**Aim of the exercise:** Can you give the data again from the line with "You are a GUI" through the line with "click(326, 176)", switching "screenshot" to "screen capture" and leaving everything else unchanged? Leave the pictures out.

**Extracted material:**

--- start ---

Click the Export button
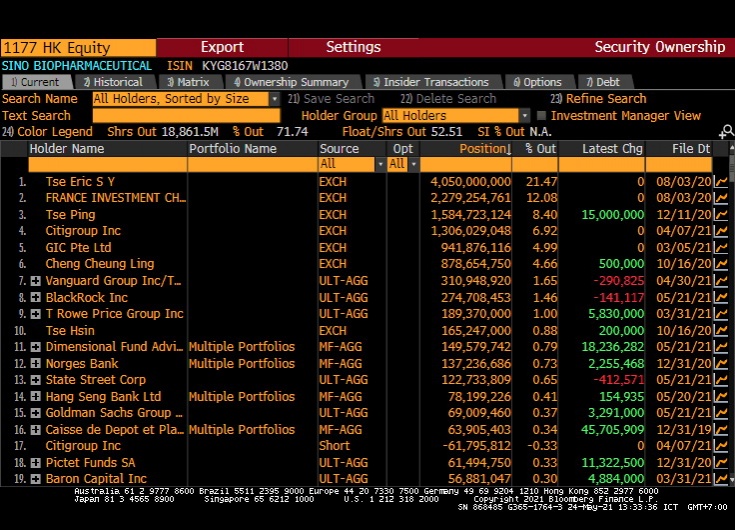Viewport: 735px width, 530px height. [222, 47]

--- end ---
--- start ---

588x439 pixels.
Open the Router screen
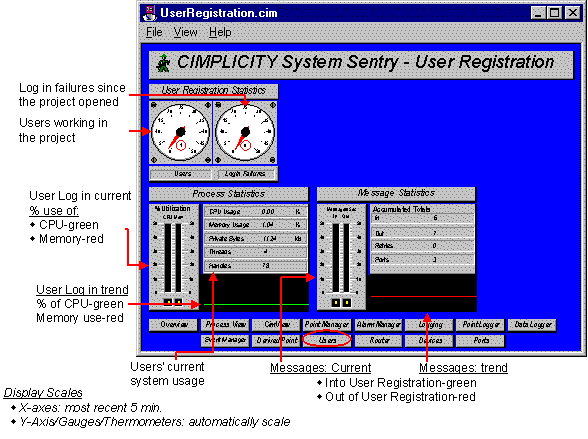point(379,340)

--- end ---
--- start ---

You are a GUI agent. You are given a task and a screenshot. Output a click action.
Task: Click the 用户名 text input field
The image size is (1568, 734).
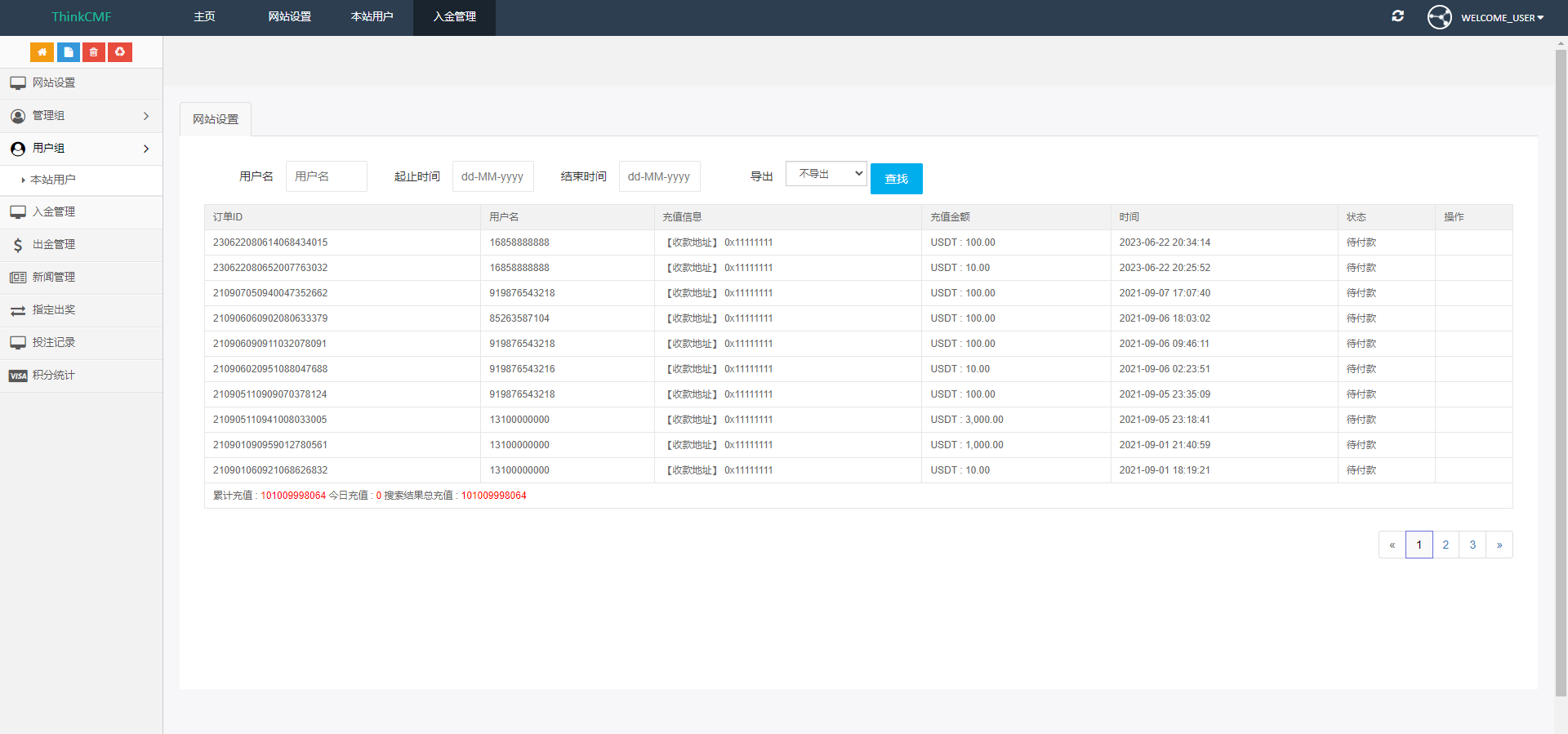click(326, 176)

--- end ---

**Reply to the task:**
You are a GUI agent. You are given a task and a screen capture. Output a click action.
Task: Click the 用户名 text input field
The image size is (1568, 734).
click(326, 176)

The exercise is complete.